- [What is being asked]
From the rows below, pick out and copy each line that contains the string "icon". Uppercase and lowercase letters count as different.

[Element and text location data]
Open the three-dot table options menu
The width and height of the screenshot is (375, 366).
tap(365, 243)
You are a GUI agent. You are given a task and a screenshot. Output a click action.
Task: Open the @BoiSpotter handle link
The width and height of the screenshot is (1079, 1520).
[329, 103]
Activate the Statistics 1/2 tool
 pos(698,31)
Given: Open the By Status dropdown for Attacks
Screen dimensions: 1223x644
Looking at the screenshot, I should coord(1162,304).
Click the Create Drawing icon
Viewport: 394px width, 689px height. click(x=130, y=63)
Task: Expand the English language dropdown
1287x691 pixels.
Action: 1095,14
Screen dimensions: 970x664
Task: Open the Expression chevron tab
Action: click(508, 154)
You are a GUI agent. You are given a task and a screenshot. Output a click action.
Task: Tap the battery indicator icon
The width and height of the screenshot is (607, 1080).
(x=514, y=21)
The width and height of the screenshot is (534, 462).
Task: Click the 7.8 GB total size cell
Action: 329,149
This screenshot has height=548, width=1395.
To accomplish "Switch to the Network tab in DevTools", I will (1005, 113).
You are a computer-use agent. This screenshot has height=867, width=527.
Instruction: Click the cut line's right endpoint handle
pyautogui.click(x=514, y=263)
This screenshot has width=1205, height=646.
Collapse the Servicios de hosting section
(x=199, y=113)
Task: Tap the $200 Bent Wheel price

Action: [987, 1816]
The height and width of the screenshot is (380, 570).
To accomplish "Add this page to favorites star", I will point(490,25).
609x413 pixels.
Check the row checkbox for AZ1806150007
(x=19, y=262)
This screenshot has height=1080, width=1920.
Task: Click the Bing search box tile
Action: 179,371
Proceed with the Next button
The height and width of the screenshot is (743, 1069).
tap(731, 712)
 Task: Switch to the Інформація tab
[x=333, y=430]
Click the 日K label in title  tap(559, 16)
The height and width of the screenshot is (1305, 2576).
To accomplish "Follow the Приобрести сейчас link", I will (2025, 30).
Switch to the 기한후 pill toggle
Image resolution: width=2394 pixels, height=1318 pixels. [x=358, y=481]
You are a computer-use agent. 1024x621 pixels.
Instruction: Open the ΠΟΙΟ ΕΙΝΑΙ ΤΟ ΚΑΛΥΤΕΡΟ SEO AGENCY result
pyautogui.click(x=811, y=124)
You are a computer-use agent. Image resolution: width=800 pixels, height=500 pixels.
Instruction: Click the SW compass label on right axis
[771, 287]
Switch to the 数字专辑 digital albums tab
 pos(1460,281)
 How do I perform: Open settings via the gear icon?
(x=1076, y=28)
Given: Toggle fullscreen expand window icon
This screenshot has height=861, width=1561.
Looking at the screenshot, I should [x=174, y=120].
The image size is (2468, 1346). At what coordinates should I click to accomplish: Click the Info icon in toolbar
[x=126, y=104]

- [Final answer]
Click the Create Drawing icon
Task: Tap the battery indicator icon
 How do I perform: Open settings via the gear icon?
Given: Toggle fullscreen expand window icon
The image size is (2468, 1346). At what coordinates should I click to accomplish: Click the Info icon in toolbar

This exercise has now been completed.